**DATA FOR THIS TASK**
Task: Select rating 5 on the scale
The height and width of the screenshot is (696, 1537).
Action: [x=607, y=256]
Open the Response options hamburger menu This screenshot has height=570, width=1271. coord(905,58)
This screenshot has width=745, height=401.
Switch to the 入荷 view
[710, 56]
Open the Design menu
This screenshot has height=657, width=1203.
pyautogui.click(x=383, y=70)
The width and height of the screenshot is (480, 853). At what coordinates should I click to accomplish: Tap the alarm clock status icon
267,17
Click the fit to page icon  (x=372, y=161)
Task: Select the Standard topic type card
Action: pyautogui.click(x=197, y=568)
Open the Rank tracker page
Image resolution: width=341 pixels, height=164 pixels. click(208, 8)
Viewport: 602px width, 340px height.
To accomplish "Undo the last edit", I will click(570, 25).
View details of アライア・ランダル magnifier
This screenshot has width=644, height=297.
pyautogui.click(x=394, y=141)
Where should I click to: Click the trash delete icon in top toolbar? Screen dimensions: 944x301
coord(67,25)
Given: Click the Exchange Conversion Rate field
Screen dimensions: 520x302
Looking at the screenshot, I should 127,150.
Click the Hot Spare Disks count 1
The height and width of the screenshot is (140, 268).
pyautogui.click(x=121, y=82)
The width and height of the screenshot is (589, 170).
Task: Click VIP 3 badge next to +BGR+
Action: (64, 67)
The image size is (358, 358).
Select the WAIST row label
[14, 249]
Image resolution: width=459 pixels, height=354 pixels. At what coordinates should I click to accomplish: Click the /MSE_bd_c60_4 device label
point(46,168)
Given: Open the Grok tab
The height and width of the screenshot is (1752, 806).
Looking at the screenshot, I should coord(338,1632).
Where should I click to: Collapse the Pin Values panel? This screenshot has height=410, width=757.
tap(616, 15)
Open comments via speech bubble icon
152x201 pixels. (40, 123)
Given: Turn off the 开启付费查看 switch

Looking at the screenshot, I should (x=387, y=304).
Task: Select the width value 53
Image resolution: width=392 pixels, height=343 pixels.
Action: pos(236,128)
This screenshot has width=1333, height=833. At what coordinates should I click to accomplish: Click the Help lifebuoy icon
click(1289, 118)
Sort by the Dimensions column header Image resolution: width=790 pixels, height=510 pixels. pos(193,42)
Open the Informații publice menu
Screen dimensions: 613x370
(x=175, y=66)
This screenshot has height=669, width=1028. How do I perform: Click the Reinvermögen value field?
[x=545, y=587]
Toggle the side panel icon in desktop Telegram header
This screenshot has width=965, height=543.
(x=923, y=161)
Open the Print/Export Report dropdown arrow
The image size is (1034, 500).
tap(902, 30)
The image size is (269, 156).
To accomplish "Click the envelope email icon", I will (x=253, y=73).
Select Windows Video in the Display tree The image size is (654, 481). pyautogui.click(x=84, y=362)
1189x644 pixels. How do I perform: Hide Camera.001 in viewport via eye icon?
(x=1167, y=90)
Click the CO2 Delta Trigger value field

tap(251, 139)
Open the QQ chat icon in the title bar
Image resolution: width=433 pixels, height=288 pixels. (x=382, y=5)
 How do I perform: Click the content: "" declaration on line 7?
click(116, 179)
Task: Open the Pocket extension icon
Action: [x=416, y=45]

**GOAL OF THE EXERCISE**
Restate each entry exactly, skipping none.

**ANSWER BOX**
Task: Select rating 5 on the scale
The height and width of the screenshot is (696, 1537).
Action: [x=607, y=256]
Open the Response options hamburger menu This screenshot has height=570, width=1271. coord(905,58)
This screenshot has width=745, height=401.
Switch to the 入荷 view
[710, 56]
Open the Design menu
This screenshot has height=657, width=1203.
pyautogui.click(x=383, y=70)
The width and height of the screenshot is (480, 853). At what coordinates should I click to accomplish: Tap the alarm clock status icon
267,17
Click the fit to page icon  (x=372, y=161)
Task: Select the Standard topic type card
Action: pyautogui.click(x=197, y=568)
Open the Rank tracker page
Image resolution: width=341 pixels, height=164 pixels. click(208, 8)
Viewport: 602px width, 340px height.
To accomplish "Undo the last edit", I will click(570, 25).
View details of アライア・ランダル magnifier
This screenshot has width=644, height=297.
pyautogui.click(x=394, y=141)
Where should I click to: Click the trash delete icon in top toolbar? Screen dimensions: 944x301
coord(67,25)
Given: Click the Exchange Conversion Rate field
Screen dimensions: 520x302
Looking at the screenshot, I should 127,150.
Click the Hot Spare Disks count 1
The height and width of the screenshot is (140, 268).
pyautogui.click(x=121, y=82)
The width and height of the screenshot is (589, 170).
Task: Click VIP 3 badge next to +BGR+
Action: (64, 67)
The image size is (358, 358).
Select the WAIST row label
[14, 249]
Image resolution: width=459 pixels, height=354 pixels. At what coordinates should I click to accomplish: Click the /MSE_bd_c60_4 device label
point(46,168)
Given: Open the Grok tab
The height and width of the screenshot is (1752, 806).
Looking at the screenshot, I should coord(338,1632).
Where should I click to: Collapse the Pin Values panel? This screenshot has height=410, width=757.
tap(616, 15)
Open comments via speech bubble icon
152x201 pixels. (40, 123)
Given: Turn off the 开启付费查看 switch

Looking at the screenshot, I should (x=387, y=304).
Task: Select the width value 53
Image resolution: width=392 pixels, height=343 pixels.
Action: pos(236,128)
This screenshot has width=1333, height=833. At what coordinates should I click to accomplish: Click the Help lifebuoy icon
click(1289, 118)
Sort by the Dimensions column header Image resolution: width=790 pixels, height=510 pixels. pos(193,42)
Open the Informații publice menu
Screen dimensions: 613x370
(x=175, y=66)
This screenshot has height=669, width=1028. How do I perform: Click the Reinvermögen value field?
[x=545, y=587]
Toggle the side panel icon in desktop Telegram header
This screenshot has width=965, height=543.
(x=923, y=161)
Open the Print/Export Report dropdown arrow
The image size is (1034, 500).
tap(902, 30)
The image size is (269, 156).
To accomplish "Click the envelope email icon", I will (x=253, y=73).
Select Windows Video in the Display tree The image size is (654, 481). pyautogui.click(x=84, y=362)
1189x644 pixels. How do I perform: Hide Camera.001 in viewport via eye icon?
(x=1167, y=90)
Click the CO2 Delta Trigger value field

tap(251, 139)
Open the QQ chat icon in the title bar
Image resolution: width=433 pixels, height=288 pixels. (x=382, y=5)
 How do I perform: Click the content: "" declaration on line 7?
click(116, 179)
Task: Open the Pocket extension icon
Action: [x=416, y=45]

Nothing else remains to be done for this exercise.